[Data items]
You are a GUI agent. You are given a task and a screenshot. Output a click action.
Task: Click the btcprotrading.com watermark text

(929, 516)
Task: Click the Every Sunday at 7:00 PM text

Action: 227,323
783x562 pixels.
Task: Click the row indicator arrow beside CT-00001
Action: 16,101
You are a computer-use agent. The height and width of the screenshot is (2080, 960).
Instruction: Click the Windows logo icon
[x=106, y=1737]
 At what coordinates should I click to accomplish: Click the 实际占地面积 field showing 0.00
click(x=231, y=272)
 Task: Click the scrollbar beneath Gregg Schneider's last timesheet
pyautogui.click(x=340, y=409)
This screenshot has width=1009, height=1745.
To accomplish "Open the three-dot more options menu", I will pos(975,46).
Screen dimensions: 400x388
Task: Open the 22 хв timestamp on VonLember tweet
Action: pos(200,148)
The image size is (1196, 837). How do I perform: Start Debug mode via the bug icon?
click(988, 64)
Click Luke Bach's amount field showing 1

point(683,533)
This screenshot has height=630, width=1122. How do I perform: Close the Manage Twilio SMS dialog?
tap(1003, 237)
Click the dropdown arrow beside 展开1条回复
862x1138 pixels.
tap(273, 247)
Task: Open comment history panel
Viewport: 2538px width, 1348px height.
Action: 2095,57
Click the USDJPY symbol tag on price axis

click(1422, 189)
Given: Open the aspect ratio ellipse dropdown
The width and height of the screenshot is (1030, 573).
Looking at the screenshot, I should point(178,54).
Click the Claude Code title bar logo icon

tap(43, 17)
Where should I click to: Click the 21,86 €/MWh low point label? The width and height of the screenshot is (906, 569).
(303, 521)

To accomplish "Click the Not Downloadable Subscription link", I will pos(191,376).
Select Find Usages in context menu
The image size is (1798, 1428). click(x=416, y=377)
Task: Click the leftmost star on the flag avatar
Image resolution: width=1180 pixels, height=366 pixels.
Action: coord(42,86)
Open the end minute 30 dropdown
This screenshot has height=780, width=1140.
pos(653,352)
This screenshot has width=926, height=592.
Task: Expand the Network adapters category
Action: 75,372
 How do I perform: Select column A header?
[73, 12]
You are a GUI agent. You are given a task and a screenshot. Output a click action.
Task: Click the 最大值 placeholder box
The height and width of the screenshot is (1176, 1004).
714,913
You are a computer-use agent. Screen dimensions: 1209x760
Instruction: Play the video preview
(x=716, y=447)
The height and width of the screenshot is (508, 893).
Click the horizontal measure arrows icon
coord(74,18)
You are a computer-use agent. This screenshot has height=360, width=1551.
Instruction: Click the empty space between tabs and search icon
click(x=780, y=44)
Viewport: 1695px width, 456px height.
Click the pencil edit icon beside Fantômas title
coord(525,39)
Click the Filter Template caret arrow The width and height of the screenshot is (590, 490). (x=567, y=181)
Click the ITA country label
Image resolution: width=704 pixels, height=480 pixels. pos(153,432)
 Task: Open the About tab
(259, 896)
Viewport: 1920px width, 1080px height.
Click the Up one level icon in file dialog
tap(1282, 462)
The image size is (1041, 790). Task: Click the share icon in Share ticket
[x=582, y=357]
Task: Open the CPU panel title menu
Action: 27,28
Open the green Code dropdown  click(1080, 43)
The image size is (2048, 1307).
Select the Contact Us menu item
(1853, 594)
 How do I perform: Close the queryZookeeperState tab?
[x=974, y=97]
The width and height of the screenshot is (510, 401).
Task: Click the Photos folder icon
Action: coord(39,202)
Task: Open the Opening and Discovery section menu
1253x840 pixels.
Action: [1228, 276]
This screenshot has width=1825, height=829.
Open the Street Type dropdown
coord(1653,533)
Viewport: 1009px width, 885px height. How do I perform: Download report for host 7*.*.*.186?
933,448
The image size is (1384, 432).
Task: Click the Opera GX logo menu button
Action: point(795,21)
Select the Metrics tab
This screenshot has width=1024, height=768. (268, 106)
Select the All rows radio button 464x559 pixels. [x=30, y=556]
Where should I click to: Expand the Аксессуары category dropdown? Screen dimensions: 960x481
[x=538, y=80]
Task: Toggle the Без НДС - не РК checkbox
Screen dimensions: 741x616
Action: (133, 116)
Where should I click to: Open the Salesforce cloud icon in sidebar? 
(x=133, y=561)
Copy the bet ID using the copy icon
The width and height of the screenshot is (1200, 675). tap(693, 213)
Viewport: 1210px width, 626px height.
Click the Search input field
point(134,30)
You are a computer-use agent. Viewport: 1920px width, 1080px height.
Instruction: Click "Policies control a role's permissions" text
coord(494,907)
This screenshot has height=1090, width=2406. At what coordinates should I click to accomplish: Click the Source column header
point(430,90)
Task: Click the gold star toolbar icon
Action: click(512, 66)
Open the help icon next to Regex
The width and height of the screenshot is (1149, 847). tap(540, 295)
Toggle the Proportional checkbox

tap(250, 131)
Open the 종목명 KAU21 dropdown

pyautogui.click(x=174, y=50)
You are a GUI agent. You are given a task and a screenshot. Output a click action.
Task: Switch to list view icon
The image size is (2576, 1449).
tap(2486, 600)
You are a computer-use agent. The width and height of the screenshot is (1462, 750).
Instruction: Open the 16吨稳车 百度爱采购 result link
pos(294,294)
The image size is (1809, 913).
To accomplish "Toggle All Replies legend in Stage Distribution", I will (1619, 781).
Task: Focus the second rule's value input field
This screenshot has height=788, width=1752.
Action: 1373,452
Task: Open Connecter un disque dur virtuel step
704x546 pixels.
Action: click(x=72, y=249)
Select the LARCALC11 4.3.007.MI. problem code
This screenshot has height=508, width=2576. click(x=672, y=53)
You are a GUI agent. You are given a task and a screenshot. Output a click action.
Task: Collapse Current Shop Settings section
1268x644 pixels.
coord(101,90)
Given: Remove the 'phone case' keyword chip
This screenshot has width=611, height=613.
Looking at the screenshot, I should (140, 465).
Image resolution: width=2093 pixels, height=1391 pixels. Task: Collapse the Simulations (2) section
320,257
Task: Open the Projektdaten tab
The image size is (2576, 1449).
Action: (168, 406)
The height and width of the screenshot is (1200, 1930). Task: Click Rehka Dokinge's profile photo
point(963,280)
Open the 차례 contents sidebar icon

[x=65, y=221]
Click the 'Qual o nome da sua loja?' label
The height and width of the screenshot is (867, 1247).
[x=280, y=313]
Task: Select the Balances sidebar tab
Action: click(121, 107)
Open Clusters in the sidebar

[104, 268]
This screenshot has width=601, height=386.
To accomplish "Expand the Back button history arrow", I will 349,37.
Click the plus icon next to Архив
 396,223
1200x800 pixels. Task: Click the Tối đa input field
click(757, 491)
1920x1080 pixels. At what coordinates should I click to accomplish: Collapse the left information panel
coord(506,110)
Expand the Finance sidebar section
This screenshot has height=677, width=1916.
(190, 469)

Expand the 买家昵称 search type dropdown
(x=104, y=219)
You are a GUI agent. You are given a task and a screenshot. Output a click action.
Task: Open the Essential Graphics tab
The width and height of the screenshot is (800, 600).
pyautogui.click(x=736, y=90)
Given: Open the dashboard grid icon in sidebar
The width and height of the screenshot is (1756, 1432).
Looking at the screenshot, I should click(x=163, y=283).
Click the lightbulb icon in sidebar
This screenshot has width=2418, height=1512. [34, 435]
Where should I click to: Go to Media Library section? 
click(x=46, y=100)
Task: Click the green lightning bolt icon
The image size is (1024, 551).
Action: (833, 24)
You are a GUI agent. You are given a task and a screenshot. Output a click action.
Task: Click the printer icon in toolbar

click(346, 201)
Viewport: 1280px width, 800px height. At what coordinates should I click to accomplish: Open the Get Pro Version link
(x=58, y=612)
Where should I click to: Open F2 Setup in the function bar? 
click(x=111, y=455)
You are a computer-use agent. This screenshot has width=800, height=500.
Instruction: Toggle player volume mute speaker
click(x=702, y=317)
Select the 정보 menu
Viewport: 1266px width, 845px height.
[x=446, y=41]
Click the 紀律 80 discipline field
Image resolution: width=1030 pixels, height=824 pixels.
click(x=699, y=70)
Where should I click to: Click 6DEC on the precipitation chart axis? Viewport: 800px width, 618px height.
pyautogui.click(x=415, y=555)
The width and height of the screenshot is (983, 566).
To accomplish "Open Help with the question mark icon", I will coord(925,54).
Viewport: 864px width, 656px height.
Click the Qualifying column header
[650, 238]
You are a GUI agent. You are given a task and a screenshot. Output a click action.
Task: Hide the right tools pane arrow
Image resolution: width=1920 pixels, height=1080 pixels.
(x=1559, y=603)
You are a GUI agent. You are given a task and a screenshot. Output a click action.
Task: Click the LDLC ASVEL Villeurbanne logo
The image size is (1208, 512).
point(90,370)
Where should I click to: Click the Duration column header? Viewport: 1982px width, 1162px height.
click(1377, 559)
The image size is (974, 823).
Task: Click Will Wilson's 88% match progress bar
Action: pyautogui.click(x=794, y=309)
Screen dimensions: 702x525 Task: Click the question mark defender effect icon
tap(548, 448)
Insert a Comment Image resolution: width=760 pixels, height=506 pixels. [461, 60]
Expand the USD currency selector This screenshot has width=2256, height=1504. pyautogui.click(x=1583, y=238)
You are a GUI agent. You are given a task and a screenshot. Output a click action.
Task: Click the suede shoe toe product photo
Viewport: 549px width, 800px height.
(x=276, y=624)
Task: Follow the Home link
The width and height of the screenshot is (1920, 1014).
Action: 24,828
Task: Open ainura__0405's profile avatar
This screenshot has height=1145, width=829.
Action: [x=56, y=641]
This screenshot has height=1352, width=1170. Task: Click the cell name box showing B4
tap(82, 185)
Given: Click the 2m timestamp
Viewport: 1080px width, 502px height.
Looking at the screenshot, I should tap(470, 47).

● What to produce
List every line above that contains the word "checkbox", treating uppercase and lowercase as different.

● Output for this task
Task: Toggle the Без НДС - не РК checkbox
Toggle the Proportional checkbox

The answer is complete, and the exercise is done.